### EXERCISE DIRECTIONS
Filter out all lines without the word "like" from the data below, please, and copy the rest.
(DATA FOR THIS EXERCISE begins)
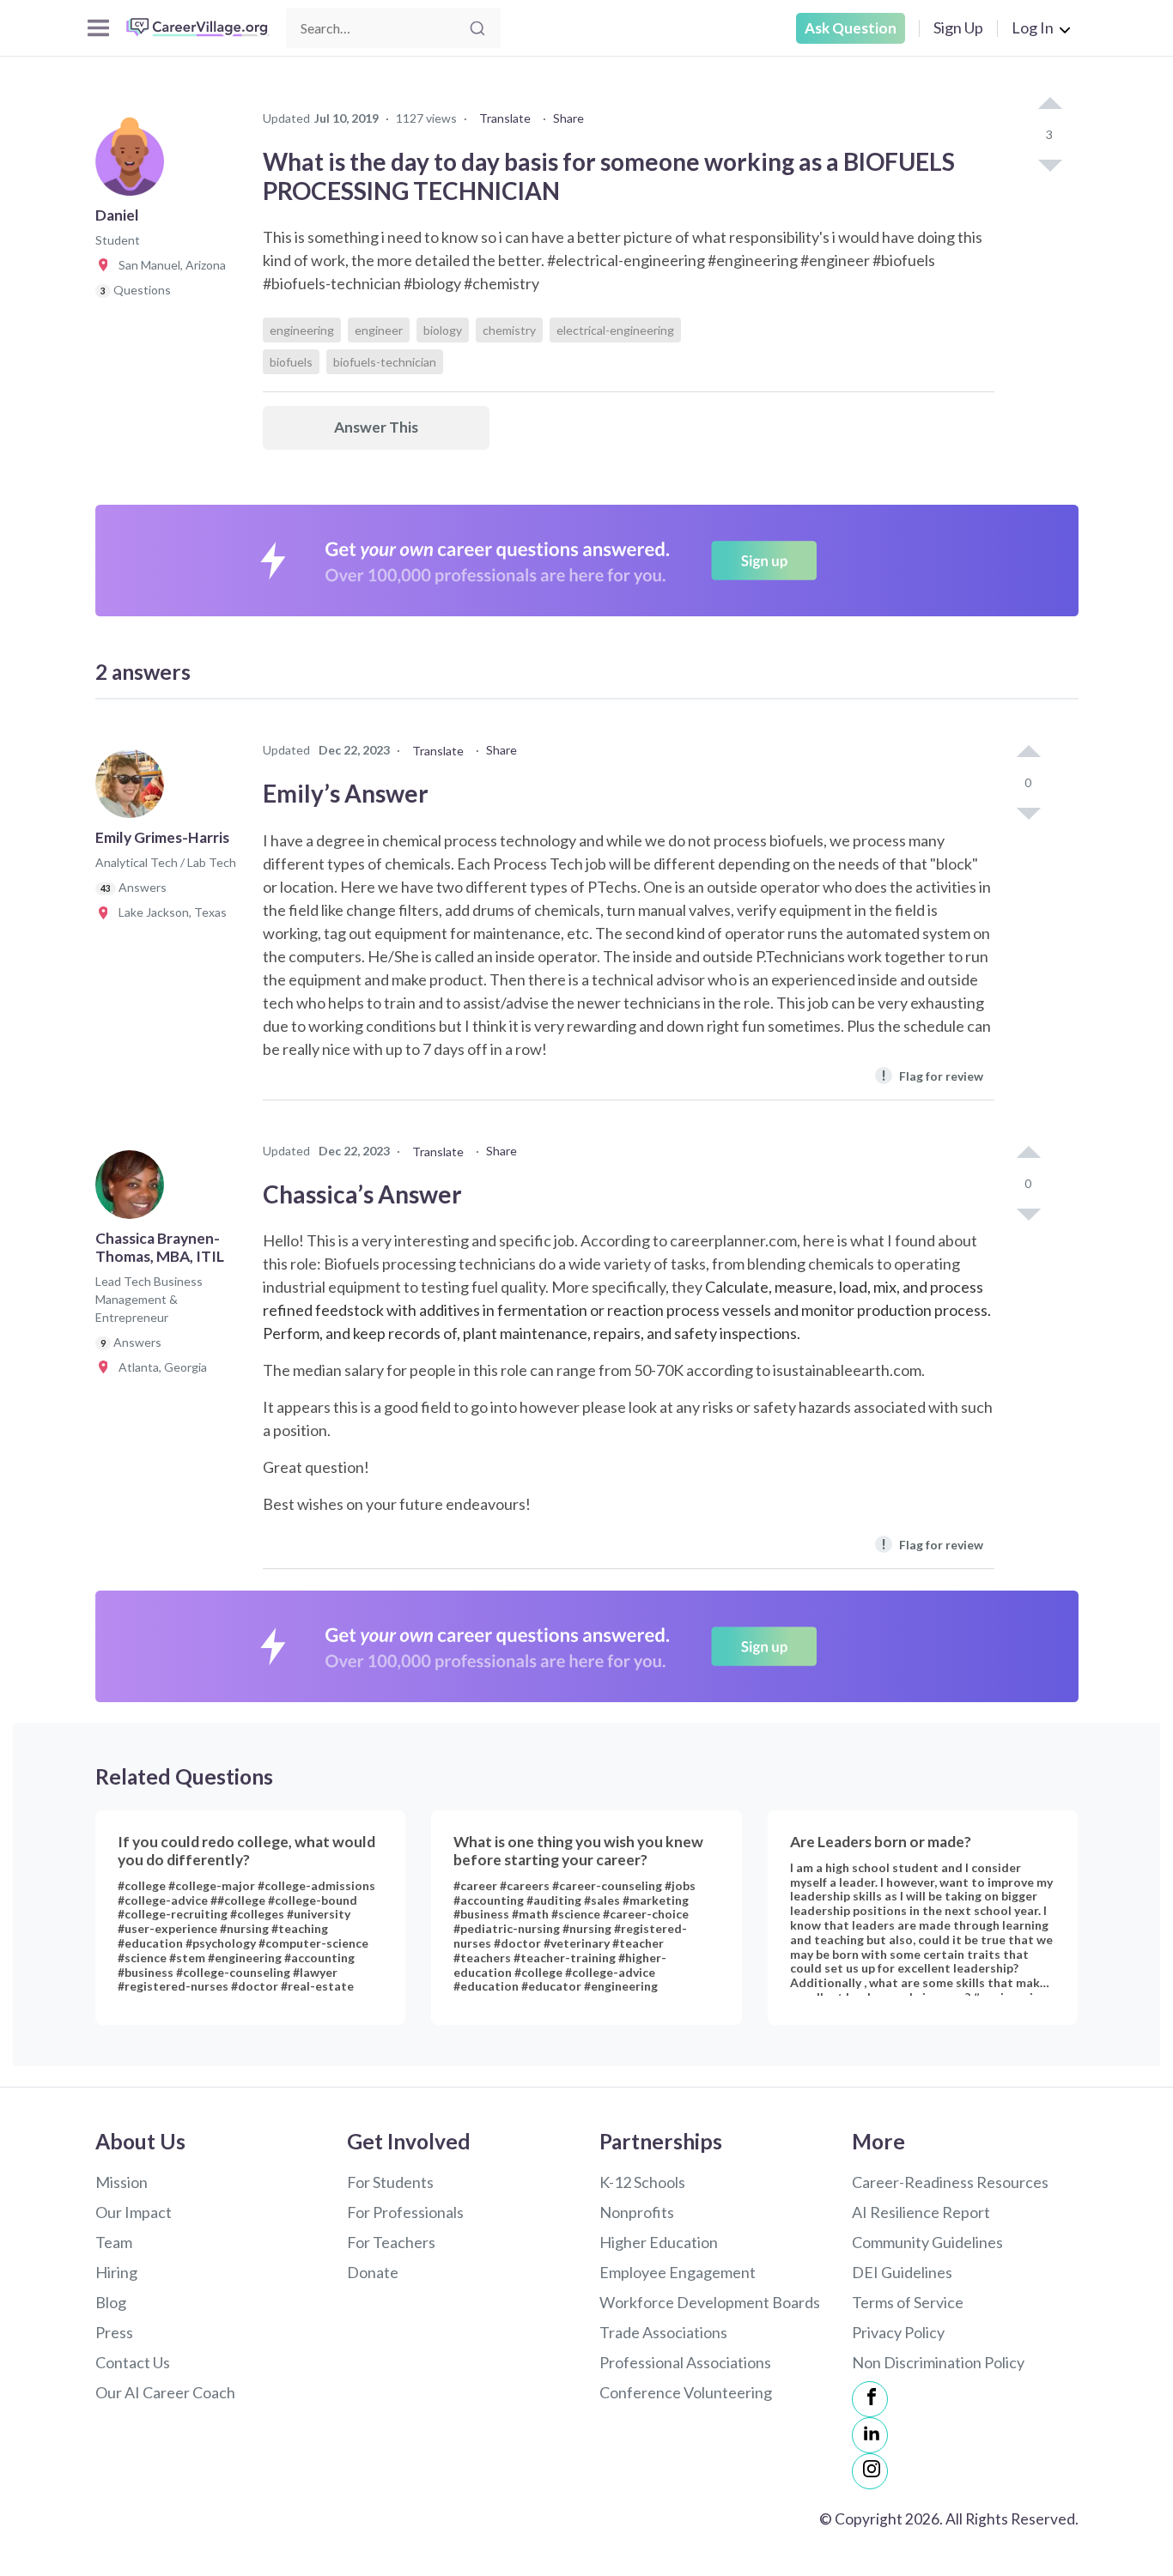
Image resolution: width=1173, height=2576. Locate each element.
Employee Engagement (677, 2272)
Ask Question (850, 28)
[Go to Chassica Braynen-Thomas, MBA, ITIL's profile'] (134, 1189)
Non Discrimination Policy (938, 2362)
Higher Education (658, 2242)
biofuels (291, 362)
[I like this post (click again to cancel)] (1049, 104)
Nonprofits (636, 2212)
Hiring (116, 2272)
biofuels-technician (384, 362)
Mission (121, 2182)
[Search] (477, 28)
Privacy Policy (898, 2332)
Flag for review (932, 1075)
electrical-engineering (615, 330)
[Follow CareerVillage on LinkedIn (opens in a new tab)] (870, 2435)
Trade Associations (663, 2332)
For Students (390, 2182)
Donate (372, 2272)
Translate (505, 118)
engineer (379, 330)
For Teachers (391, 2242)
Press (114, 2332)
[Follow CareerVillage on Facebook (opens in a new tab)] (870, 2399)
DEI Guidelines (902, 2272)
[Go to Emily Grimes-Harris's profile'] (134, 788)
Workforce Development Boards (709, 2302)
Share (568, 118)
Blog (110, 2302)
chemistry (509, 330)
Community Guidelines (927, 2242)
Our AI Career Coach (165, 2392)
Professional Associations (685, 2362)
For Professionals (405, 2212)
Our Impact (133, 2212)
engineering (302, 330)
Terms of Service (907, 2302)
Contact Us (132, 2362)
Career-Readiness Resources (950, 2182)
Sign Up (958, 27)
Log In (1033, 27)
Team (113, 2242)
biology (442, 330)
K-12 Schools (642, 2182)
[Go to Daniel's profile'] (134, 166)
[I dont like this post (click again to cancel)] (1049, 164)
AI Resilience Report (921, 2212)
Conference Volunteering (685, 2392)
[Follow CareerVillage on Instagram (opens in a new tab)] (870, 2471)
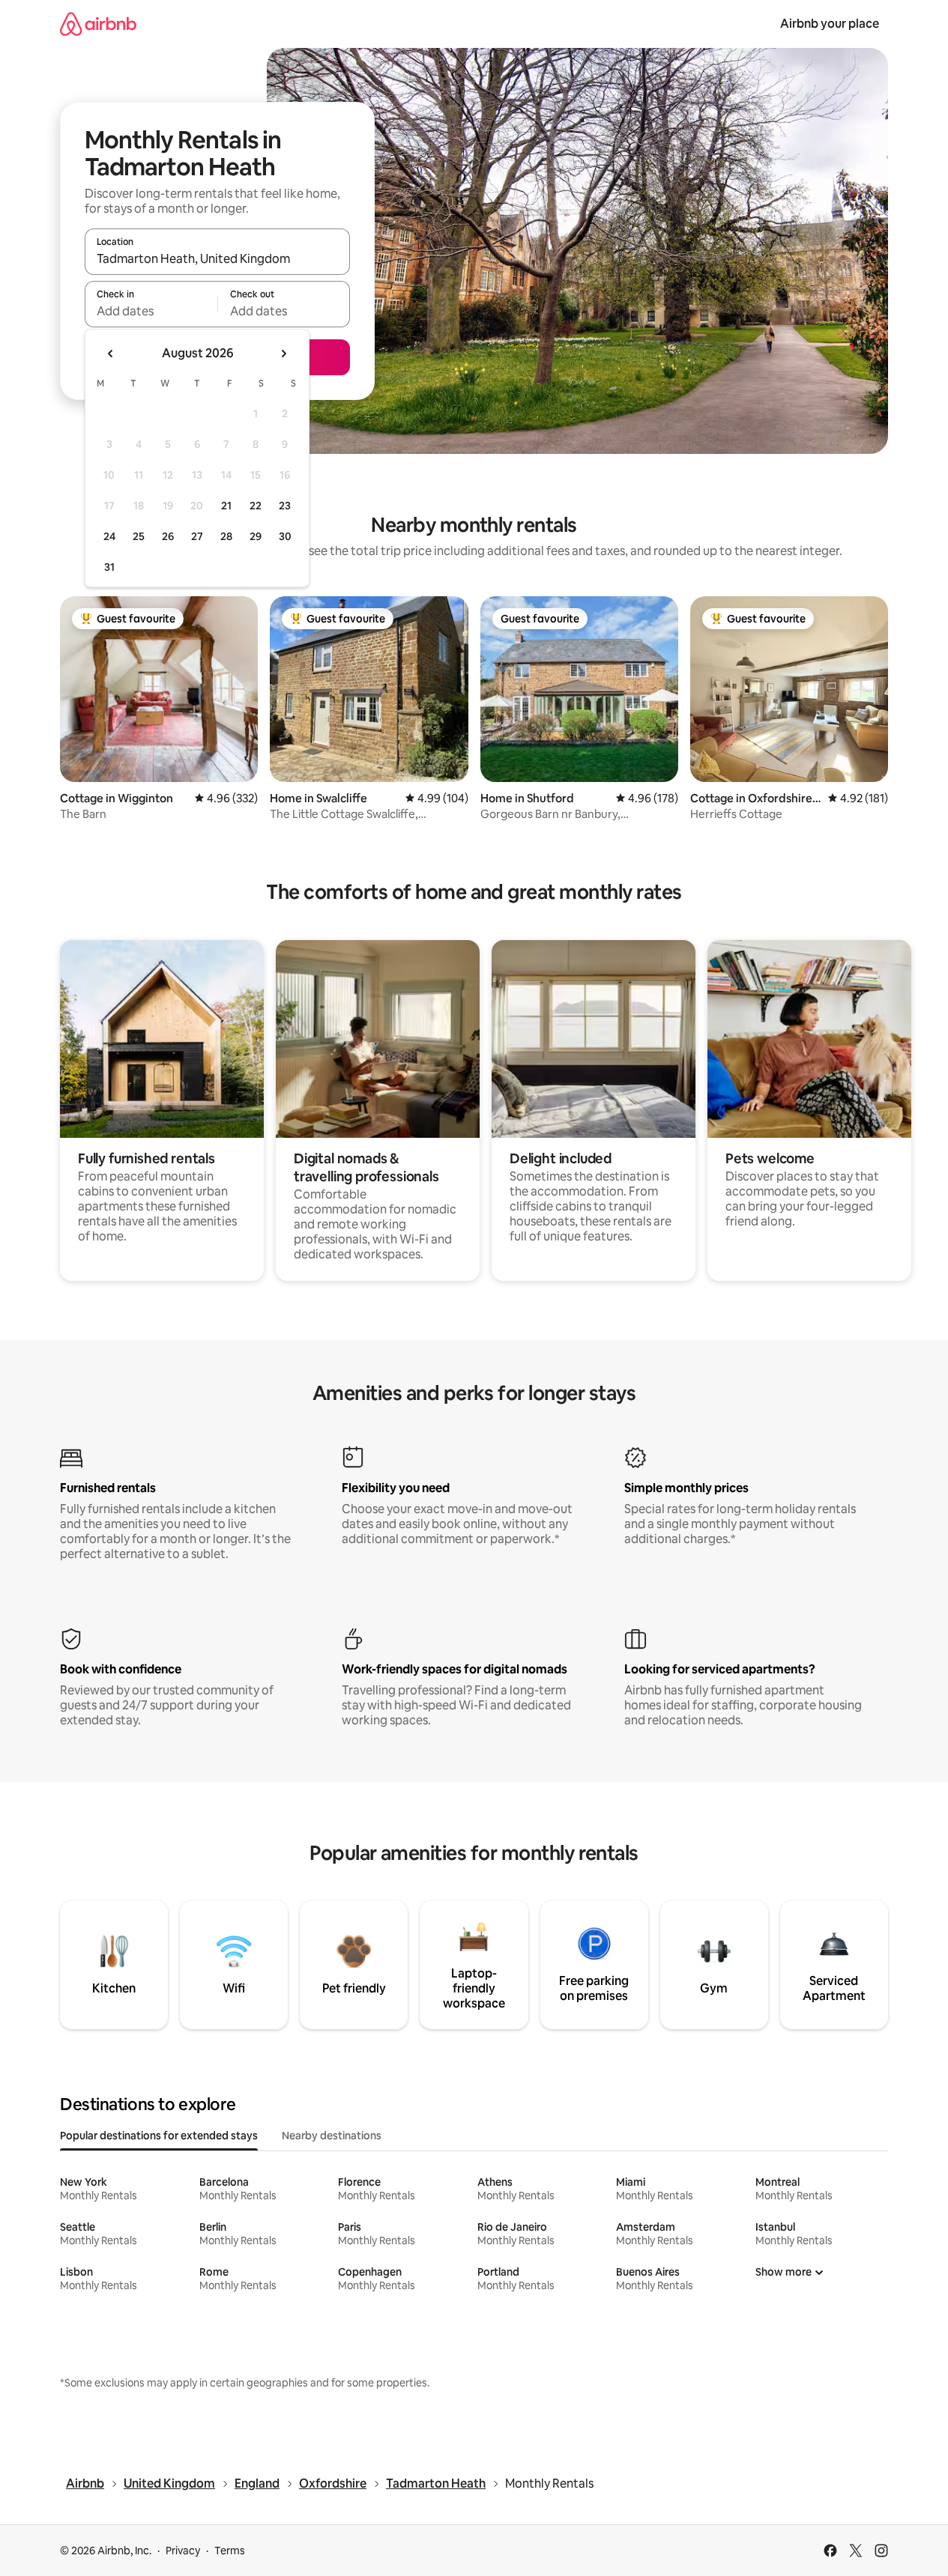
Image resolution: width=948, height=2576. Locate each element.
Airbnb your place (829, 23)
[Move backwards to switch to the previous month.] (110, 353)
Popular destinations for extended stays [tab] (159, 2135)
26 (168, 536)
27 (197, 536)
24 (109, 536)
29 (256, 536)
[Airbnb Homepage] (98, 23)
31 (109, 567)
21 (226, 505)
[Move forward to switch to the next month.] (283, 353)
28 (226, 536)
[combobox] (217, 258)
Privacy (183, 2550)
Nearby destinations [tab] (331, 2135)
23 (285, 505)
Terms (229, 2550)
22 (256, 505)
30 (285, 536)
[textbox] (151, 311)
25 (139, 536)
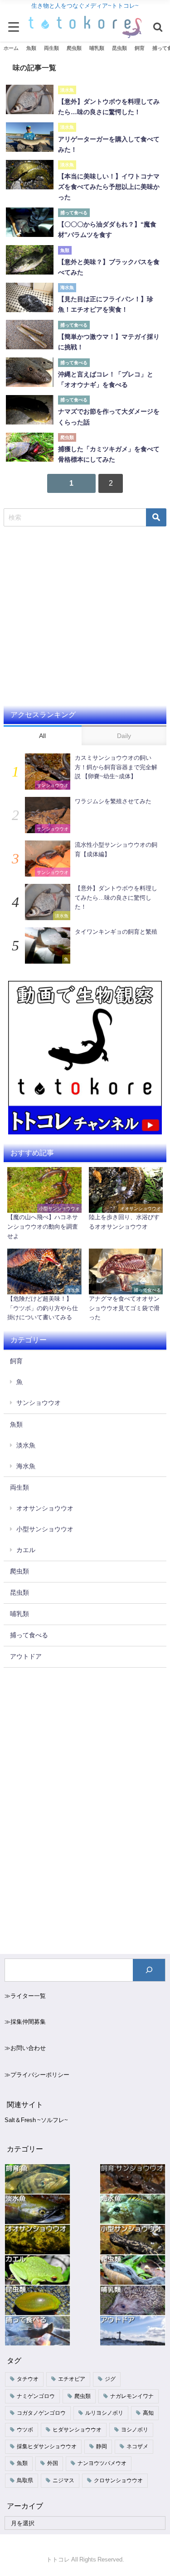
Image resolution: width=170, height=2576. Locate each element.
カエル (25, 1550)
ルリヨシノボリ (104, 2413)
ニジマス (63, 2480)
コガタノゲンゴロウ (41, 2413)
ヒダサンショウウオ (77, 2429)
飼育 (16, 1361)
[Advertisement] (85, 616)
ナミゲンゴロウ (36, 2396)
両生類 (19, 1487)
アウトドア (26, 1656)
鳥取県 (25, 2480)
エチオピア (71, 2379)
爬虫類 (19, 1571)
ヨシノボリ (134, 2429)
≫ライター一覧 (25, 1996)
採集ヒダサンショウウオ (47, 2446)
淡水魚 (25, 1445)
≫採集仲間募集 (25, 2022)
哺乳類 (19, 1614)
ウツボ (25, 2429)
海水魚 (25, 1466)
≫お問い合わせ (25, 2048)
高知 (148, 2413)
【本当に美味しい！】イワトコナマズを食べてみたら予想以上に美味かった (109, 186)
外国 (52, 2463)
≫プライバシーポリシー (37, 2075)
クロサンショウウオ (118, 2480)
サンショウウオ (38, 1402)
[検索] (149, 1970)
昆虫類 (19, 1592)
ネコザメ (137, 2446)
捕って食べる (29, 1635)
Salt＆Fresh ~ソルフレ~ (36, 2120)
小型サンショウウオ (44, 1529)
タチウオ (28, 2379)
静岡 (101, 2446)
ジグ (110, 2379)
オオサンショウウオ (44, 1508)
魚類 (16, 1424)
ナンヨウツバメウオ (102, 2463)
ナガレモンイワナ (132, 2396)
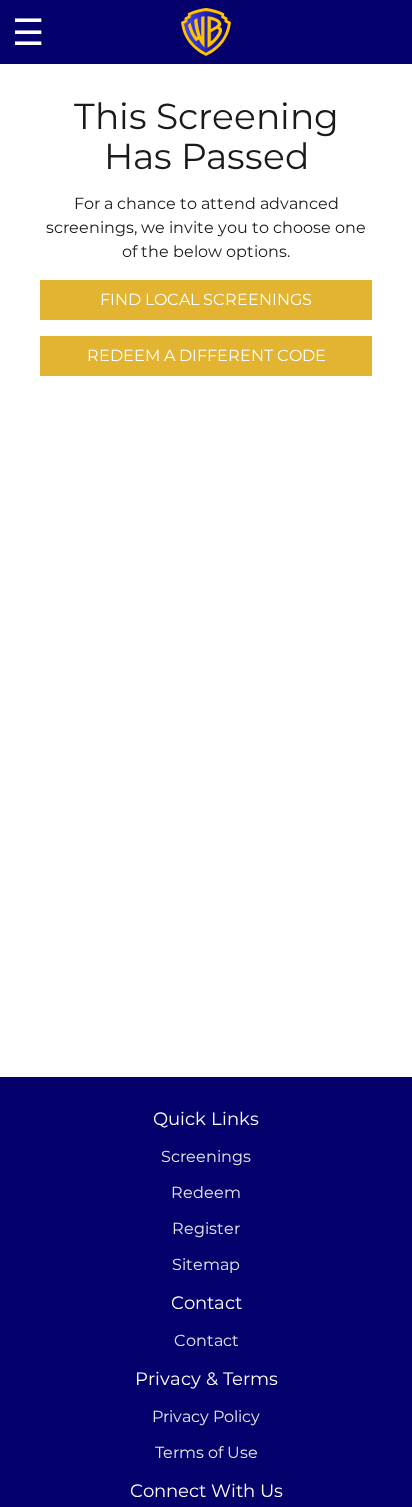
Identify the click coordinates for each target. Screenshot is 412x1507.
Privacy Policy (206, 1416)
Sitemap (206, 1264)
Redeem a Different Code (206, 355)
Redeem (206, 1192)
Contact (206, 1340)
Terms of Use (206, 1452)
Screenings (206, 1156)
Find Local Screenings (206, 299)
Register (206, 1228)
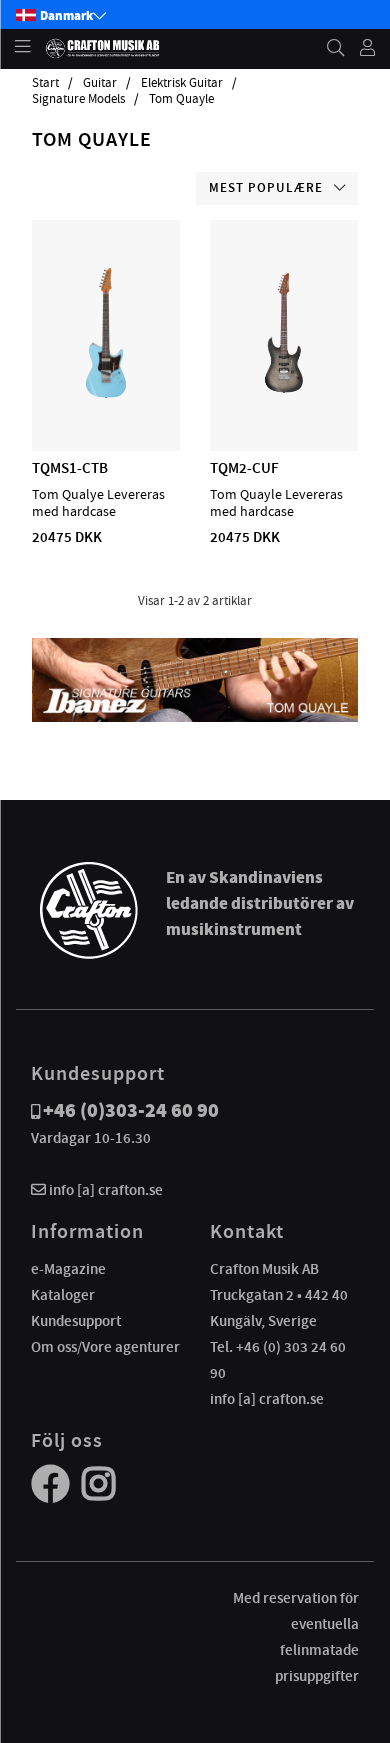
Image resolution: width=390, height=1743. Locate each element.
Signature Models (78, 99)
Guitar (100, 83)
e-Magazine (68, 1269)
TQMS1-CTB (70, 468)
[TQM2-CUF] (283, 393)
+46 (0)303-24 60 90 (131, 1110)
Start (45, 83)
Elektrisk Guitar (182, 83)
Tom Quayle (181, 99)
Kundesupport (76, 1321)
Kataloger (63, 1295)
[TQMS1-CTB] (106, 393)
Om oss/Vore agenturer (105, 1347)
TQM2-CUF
(DATA FOR THIS EXERCISE ends)
### ANSWER SECTION
[I like this post (click again to cancel)] (1049, 104)
[I dont like this post (click again to cancel)] (1049, 164)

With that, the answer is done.